Review: Rumours, Hen + Chickens

“Darling, there’s been an accident...”

Neil Simon’s farcical comedy Rumours has been transplanted from New York to Oxford in this RoAm Productions/Madison Theatre Company co-production which is now playing at the Hen + Chickens theatre pub at Highbury Corner. Occasionally, I like to go into a play completely blind, knowing nothing beforehand in order to be completely surprised. It is rare that I get the chance to be unspoiled about a play but like a bag of Revels, you never know what you’re going to get. Unfortunately here, the show turned out to be a farce which is one of my least favourite genres!

The show is set in the country home of Charley and Vivian on the occasion of their tenth wedding anniversary but as the four couples invited to join them arrive, they are left to their own devices as Charley is stuck upstairs with a gunshot wound to his earlobe and Viv is nowhere to be seen.
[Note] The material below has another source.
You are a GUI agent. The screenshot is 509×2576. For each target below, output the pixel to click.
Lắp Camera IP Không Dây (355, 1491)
But as Charley is the Finance Minister and it turns out that the gunshot wound was self-inflicted and intended to kill, the guests gather round to cover up the political scandal that would ensue once the police get involved but soon get caught up in a tangled web of lies, alibis, stories and subterfuges in order to protect reputations all around.
There is a huge amount of energy onstage, some of it very fresh and appealing, but far too often it wasn’t sufficiently marshalled and so manifested itself at times as an auditory mess with too much arbitrary shouting and some hurried gabbling of lines which needed to be clearly enunciated for clarity’s sake over the surrounding din. Dialling down the volume and controlling the speed and trusting the humour in the writing to come through rather than forcing the issue through performance perhaps would have made it stronger, but this is very much a matter of personal taste – not everyone wants their pandemonium to be controlled like me.
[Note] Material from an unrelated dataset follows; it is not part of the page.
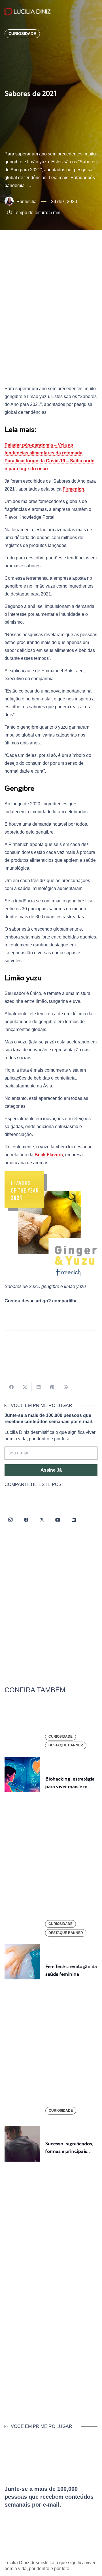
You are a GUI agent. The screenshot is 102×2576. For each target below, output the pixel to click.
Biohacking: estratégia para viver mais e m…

Rumours is a curious choice for revival for two young dynamic companies: there’s an economic argument as farce does prove to be a popular choice amongst theatregoers and so I hope it does well for them in that respect. This particular play involves characters who have been around the block though and there’s such a fresh-faced-ness to several cast members that it does take a little getting used to, to establish how old everyone is playing up to. But there’s fun to be had here too, much of it coming from the 80s setting with some frankly amazing hair going on and party frocks that haven’t been seen since Howard’s Way and there are plenty of witty lines scattered throughout the play. Ultimately though, my natural antipathy for farce aside, I don’t think Rumours quite hits the mark despite, or indeed perhaps because of, the amount of enthusiasm behind it.